**The problem:**
Read the passage about using Slack as a window into a business, then decide whether each statement below agrees with it: (a) Inventory alerts went into a channel of their own that could be checked now and then. (b) Bigcommerce order notifications had to be connected through Zapier. (c) The real-time connection made the writer more stressed. For each, answer yes or no and quote the deciding words of the passage.

**Quoted passage:**
________________

The difference isn't just informational. It's emotional. Real-time connection makes you feel part of something alive.
And here's what surprised me: this connection didn't make me more reactive or stressed. It made me more energized. Seeing orders come in throughout the day felt like applause. Reading customer thank-you notes felt like fuel. Watching community members post about us on social media felt like confirmation that we'd built something worth building.
I wasn't monitoring for problems. I was celebrating what was working.
Building the Information Architecture
Setting up Slack as a window into your business requires thinking carefully about information architecture. You're not just connecting tools. You're designing what you want to see, how you want to see it, and why it matters.
The first step is identifying what gives you energy. For me, it was seeing orders come in, reading positive customer feedback, and staying aware of support conversations. Those became channels.
The second step is identifying what you need to act on but don't need to see constantly. Inventory alerts mattered, but they didn't give me the same emotional lift as customer thank-yous. So inventory alerts went into their own channel that I could check periodically.
The third step is connecting the tools that hold this information. Some connections were native integrations—Bigcommerce posted order notifications, Zendesk posted new tickets. Other connections required Zapier.

________________

**Information given:**
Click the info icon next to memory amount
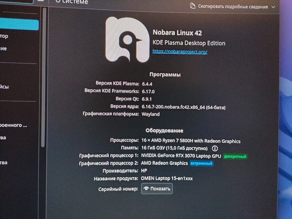This screenshot has height=219, width=292. tap(215, 148)
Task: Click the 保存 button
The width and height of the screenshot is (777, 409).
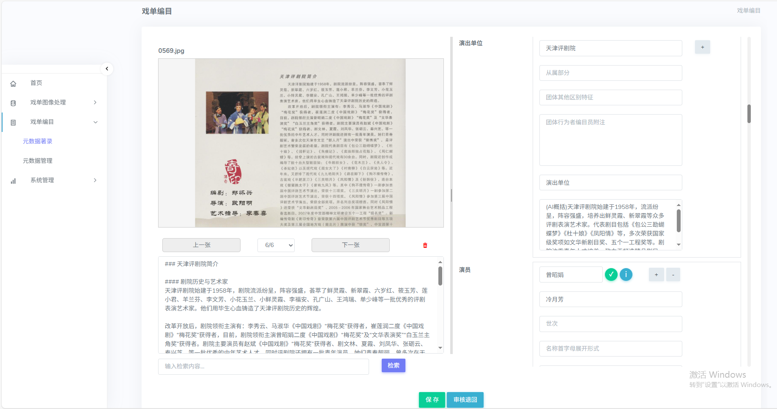Action: click(432, 400)
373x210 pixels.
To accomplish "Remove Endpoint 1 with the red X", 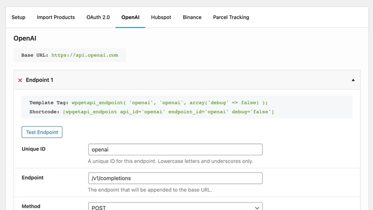I will pos(20,80).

________________

**Your response:**
(a) Yes: "So inventory alerts went into their own channel that I could check periodically."
(b) No: "Some connections were native integrations—Bigcommerce posted order notifications, Zendesk posted new tickets."
(c) No: "this connection didn't make me more reactive or stressed."